I want to solve this ODE:
$$(x^2 - 1)y'' - 2xy' + 2y = (x^2 - 1)^2.$$
I found out that $y_1 = x$ and $y_2 = x^2+1$ are solutions of the associated homogeneous equation, $x$ by inspecting, and $x^2+1$ by multiplying $x$ by a function and solving.
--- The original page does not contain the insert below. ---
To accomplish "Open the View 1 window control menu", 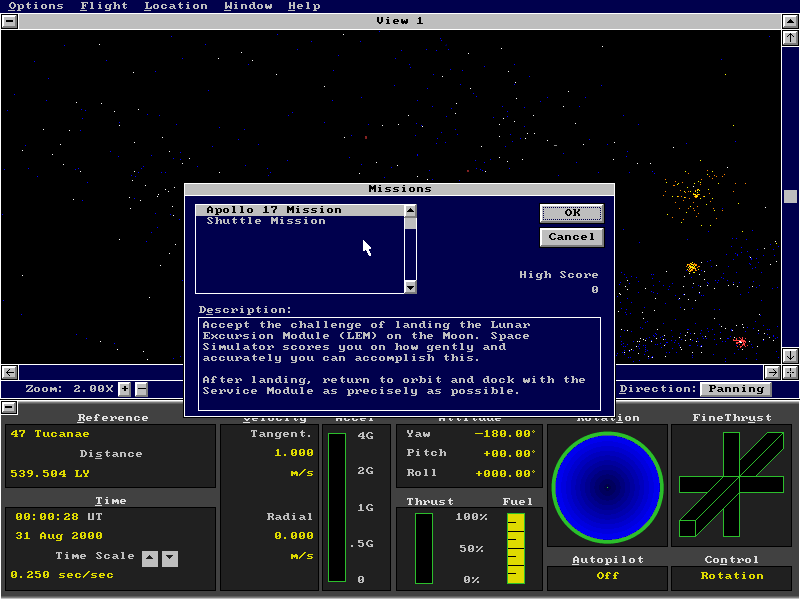I will point(9,21).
Now, I know that a particular solution of the problem is given by $y_p = k_1x + k_2(x^2+1)$, for some functions $k_1,k_2$, which must satisfy the following relations: $$\left\{ \begin{array}{l} k_1'x + k_2'(x²+1) = 0 \\k_1' + k_2'(2x) = (x^2-1)^2 \end{array}\right.$$ From the second equation, I have that $k_1' = (x^2-1)^2 - 2xk_2'$, and in the first equation we get that: $$ x(x^2-1)^2 - 2x^2k_2' + (x^2+1)k_2' = 0 \implies (-x^2+1)k_2' = -x(x^2-1)^2$$ and so $k_2' = x(x^2-1) = x³ - x$. Back in the second equation, we obtain: $$k_1' = (x^2-1)^2 - 2x^2(x^2-1) \implies k_1' = (x^2-1)(-x²-1) = -x⁴ + 1.$$
By simple integration, we get $k_1 = -\frac{x^5}{5}+x$ and $k_2 = \frac{x^4}{4} - \frac{x^2}{2}$. By this calculation, the particular solution would be: $$y_p =-\frac{x^6}{5} + x^2 + \frac{x^6}{4} -\frac{x^4}{2} + \frac{x^4}{4} - \frac{x^2}{2} \\ \implies y_p = \frac{x^6}{20} - \frac{x^4}{4} + \frac{x^2}{2}.$$
Differentiating, we get $y_p' = \frac{3x^5}{10} - x^3 + x$ and $y_p'' = \frac{3x^4}{2} - 3x^2 + 1$. Notice that the only constant term on the left side will be a lonely $-1$. But this can't be right, since it'll have to appear a $+1$ term on the right side, to match the $+1$ in $x^4-2x^2 + 1$ on the right side.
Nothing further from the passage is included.